La venta de el edificio a la Universidad Bernardo O’Higgins permitirá liquidar el 100% de la deuda bancaria de la radio. Pero dejó claro que esto no resuelve el problema de fondo: “es un paso indispensable para poder continuar avanzando en la viabilidad de nuestra compañía”. lo indicaba en un comunicado su gerente general y director responsable Luis Ajenjo Isasi
No es la primera herida. La emisora ya había vendido sus estaciones regionales, arrendado la mitad del edificio y reducido remuneraciones para sostenerse. La venta de su casa es la culminación de una travesía dolorosa, pero también un símbolo: incluso los gigantes deben despojarse de lo que parecen pilares inamovibles para intentar seguir en pie.
una industria que lleva décadas luchando contra la misma pregunta, una que no tiene respuestas fáciles: ¿cómo seguir existiendo en un mundo donde la radio ya no reina sola?

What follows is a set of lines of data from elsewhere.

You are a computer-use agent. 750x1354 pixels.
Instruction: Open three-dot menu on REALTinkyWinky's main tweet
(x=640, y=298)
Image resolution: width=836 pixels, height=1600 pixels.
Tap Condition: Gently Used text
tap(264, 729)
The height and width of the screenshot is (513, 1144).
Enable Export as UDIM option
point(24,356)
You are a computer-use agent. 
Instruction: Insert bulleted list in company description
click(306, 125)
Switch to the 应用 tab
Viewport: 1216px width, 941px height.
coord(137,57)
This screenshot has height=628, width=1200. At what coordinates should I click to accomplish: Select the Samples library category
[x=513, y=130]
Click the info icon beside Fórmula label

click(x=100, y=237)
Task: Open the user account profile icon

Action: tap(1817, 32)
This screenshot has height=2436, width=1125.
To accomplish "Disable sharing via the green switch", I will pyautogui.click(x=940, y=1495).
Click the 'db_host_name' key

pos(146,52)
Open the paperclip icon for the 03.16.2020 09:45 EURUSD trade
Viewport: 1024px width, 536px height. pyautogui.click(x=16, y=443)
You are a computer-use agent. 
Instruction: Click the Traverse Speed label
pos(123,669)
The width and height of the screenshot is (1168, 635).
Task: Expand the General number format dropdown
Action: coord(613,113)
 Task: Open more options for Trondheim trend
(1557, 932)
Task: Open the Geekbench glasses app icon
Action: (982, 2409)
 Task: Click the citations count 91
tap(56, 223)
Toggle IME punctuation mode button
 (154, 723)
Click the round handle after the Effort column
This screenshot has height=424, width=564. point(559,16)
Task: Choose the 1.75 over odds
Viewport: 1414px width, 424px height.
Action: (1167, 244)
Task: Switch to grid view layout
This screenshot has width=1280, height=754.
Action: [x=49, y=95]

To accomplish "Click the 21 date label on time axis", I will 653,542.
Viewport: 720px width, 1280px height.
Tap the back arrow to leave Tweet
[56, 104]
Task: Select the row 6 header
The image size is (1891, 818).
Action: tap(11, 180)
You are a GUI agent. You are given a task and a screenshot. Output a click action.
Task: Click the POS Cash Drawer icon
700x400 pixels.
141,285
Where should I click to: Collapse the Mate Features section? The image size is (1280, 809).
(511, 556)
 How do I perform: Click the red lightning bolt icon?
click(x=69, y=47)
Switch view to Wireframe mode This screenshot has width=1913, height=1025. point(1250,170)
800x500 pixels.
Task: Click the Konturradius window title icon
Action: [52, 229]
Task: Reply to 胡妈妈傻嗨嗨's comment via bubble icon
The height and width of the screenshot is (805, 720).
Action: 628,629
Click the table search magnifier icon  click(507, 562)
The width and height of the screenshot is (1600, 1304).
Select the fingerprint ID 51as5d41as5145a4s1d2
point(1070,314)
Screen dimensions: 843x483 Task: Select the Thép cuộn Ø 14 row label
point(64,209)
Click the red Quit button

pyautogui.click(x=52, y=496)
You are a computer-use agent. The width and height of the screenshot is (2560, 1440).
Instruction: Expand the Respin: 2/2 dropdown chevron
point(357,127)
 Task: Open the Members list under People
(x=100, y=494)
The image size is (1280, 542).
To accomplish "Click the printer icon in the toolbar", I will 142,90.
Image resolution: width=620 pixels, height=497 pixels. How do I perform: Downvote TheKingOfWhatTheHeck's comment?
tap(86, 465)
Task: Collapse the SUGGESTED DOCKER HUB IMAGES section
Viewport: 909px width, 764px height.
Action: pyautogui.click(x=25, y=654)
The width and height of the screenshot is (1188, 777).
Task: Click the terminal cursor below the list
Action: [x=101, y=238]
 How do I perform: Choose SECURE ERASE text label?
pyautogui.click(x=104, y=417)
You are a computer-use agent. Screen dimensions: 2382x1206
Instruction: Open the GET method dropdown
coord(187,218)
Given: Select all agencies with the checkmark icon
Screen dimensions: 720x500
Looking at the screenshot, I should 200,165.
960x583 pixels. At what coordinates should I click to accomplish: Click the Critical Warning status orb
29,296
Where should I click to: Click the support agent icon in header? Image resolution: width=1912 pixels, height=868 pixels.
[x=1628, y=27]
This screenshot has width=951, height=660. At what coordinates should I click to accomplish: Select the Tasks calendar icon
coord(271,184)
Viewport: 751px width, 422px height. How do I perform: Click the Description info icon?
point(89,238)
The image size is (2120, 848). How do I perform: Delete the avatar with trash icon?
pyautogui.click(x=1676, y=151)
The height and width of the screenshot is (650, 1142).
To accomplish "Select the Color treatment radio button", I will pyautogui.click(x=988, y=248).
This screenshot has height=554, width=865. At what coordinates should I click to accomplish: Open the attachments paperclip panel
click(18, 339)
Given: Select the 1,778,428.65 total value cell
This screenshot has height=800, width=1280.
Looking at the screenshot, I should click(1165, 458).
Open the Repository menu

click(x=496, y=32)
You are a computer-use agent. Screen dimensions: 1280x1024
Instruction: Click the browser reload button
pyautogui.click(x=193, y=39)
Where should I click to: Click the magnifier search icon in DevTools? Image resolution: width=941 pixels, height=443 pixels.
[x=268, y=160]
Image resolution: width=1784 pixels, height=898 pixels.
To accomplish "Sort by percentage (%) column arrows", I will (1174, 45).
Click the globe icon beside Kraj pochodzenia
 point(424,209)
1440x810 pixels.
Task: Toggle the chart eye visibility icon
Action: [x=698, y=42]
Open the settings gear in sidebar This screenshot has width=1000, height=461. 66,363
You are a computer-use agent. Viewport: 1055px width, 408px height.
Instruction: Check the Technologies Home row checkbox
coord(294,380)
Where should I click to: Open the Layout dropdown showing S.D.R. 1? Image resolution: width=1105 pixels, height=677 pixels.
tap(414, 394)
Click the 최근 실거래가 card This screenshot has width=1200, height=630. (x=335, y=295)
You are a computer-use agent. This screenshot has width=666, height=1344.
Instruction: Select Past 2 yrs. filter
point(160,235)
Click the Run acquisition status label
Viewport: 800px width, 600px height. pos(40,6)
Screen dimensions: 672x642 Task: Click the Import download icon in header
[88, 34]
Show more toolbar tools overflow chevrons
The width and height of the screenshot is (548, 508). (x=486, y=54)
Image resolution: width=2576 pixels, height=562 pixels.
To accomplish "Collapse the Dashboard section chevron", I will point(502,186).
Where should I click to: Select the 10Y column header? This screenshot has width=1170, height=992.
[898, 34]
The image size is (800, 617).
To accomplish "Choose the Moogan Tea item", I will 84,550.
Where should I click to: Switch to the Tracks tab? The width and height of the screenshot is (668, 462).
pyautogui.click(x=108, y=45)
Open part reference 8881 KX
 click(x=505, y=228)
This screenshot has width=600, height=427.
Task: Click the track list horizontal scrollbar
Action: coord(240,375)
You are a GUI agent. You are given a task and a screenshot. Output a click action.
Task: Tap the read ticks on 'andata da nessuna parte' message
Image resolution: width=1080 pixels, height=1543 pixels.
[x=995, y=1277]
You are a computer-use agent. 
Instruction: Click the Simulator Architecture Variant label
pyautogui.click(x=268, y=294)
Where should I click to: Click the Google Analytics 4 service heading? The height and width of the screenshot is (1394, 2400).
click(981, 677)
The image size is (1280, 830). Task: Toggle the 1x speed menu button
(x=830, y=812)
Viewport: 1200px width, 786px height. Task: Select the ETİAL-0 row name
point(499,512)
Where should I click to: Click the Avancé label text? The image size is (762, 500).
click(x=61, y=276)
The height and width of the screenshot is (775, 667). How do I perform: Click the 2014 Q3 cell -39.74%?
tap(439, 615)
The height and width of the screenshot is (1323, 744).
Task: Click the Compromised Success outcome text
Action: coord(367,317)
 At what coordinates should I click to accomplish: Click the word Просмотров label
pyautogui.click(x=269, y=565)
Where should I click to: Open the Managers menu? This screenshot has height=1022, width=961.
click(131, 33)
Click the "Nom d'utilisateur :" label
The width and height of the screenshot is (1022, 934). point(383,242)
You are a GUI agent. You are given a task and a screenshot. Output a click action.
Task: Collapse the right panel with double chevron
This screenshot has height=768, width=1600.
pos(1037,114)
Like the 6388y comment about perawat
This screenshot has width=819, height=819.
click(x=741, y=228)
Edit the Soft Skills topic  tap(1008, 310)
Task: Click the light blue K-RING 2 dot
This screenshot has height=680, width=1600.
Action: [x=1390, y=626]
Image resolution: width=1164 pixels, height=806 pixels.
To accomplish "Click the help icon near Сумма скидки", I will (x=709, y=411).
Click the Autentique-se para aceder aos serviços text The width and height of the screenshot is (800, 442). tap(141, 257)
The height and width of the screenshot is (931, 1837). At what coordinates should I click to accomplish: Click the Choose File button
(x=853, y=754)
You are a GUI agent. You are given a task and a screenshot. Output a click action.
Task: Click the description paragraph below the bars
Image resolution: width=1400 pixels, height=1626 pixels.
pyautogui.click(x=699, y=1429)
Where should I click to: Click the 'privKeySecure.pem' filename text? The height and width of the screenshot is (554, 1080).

No es la primera vez que lo vemos. Radio Minería bajó la cortina en marzo de 1999, entregando su dial a una emisora religiosa tras años de deudas salariales y previsionales. Su caída fue silenciosa pero dolorosa, el fin de una voz que alguna vez marcó la agenda nacional.
Tiempo después, a comienzos de los 2000, Radio Chilena apostó por un proyecto adelantado a su tiempo: “Chilena Solo Noticias”, inspirado en Radio Francia Internacional. Fue un intento visionario por reinventarse, pero el país de entonces no estaba preparado. El experimento terminó en fracaso y la emisora desapareció al tiempo después cambiando de nombre como solamente Chilena y en los ultimos meses de agonia solamente se llamó 100.9 ,
El cierre de «Radio Chilena» como emisora nacional ocurrió en 2006. La primera radio de Chile, fundada en 1924, enfrentó censuras y cesó sus transmisiones terrestres el 31 de enero de 2006 dejando otra herida en la memoria colectiva.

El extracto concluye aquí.